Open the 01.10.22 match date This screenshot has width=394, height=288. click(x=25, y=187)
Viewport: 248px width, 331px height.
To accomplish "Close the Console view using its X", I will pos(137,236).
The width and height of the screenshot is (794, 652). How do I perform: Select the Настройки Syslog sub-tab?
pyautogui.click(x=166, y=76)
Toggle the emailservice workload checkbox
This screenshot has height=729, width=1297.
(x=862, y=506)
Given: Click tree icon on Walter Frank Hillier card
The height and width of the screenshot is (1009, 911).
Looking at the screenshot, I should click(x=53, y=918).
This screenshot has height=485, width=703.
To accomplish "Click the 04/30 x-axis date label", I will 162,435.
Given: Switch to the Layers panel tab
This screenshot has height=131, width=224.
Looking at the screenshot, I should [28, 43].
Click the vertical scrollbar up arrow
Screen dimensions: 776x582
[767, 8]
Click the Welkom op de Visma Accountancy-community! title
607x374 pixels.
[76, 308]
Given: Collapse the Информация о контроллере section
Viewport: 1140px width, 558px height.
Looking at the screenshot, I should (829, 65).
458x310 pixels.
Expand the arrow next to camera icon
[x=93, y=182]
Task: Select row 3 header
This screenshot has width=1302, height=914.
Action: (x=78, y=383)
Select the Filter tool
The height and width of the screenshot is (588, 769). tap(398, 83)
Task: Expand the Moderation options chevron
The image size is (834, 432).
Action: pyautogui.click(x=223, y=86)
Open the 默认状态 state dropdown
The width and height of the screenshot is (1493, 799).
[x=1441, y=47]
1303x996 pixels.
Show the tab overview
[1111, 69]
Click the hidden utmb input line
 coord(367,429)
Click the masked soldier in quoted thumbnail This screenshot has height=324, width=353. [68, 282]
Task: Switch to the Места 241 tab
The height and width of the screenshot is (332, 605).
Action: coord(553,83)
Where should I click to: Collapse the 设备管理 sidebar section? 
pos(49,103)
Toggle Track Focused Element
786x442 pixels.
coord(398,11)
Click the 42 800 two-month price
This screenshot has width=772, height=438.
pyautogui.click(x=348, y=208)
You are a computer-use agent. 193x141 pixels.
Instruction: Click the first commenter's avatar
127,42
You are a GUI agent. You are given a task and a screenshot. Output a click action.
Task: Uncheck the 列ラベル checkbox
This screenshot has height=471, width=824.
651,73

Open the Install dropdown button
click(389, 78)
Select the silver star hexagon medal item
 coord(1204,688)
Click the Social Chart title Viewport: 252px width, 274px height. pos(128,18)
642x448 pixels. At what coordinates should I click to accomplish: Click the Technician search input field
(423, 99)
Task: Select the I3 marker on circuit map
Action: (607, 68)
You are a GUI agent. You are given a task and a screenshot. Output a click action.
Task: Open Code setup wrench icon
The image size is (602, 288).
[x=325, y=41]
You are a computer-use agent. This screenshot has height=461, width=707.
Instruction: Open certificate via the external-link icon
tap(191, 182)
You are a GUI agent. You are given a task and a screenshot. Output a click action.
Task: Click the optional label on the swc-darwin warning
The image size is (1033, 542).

****

## Do this
Retype the material above line for line, without changing anything.

## Task solution
Open the 01.10.22 match date This screenshot has width=394, height=288. click(x=25, y=187)
Viewport: 248px width, 331px height.
To accomplish "Close the Console view using its X", I will pos(137,236).
The width and height of the screenshot is (794, 652). How do I perform: Select the Настройки Syslog sub-tab?
pyautogui.click(x=166, y=76)
Toggle the emailservice workload checkbox
This screenshot has height=729, width=1297.
(x=862, y=506)
Given: Click tree icon on Walter Frank Hillier card
The height and width of the screenshot is (1009, 911).
Looking at the screenshot, I should click(x=53, y=918).
This screenshot has height=485, width=703.
To accomplish "Click the 04/30 x-axis date label", I will 162,435.
Given: Switch to the Layers panel tab
This screenshot has height=131, width=224.
Looking at the screenshot, I should [28, 43].
Click the vertical scrollbar up arrow
Screen dimensions: 776x582
[767, 8]
Click the Welkom op de Visma Accountancy-community! title
607x374 pixels.
[76, 308]
Given: Collapse the Информация о контроллере section
Viewport: 1140px width, 558px height.
Looking at the screenshot, I should (829, 65).
458x310 pixels.
Expand the arrow next to camera icon
[x=93, y=182]
Task: Select row 3 header
This screenshot has width=1302, height=914.
Action: (x=78, y=383)
Select the Filter tool
The height and width of the screenshot is (588, 769). tap(398, 83)
Task: Expand the Moderation options chevron
The image size is (834, 432).
Action: pyautogui.click(x=223, y=86)
Open the 默认状态 state dropdown
The width and height of the screenshot is (1493, 799).
[x=1441, y=47]
1303x996 pixels.
Show the tab overview
[1111, 69]
Click the hidden utmb input line
 coord(367,429)
Click the masked soldier in quoted thumbnail This screenshot has height=324, width=353. [68, 282]
Task: Switch to the Места 241 tab
The height and width of the screenshot is (332, 605).
Action: coord(553,83)
Where should I click to: Collapse the 设备管理 sidebar section? 
pos(49,103)
Toggle Track Focused Element
786x442 pixels.
coord(398,11)
Click the 42 800 two-month price
This screenshot has width=772, height=438.
pyautogui.click(x=348, y=208)
You are a computer-use agent. 193x141 pixels.
Instruction: Click the first commenter's avatar
127,42
You are a GUI agent. You are given a task and a screenshot. Output a click action.
Task: Uncheck the 列ラベル checkbox
This screenshot has height=471, width=824.
651,73

Open the Install dropdown button
click(389, 78)
Select the silver star hexagon medal item
 coord(1204,688)
Click the Social Chart title Viewport: 252px width, 274px height. pos(128,18)
642x448 pixels. At what coordinates should I click to accomplish: Click the Technician search input field
(423, 99)
Task: Select the I3 marker on circuit map
Action: (607, 68)
You are a GUI agent. You are given a task and a screenshot. Output a click action.
Task: Open Code setup wrench icon
The image size is (602, 288).
[x=325, y=41]
You are a computer-use agent. This screenshot has height=461, width=707.
Instruction: Open certificate via the external-link icon
tap(191, 182)
You are a GUI agent. You are given a task and a screenshot. Output a click action.
Task: Click the optional label on the swc-darwin warning
The image size is (1033, 542).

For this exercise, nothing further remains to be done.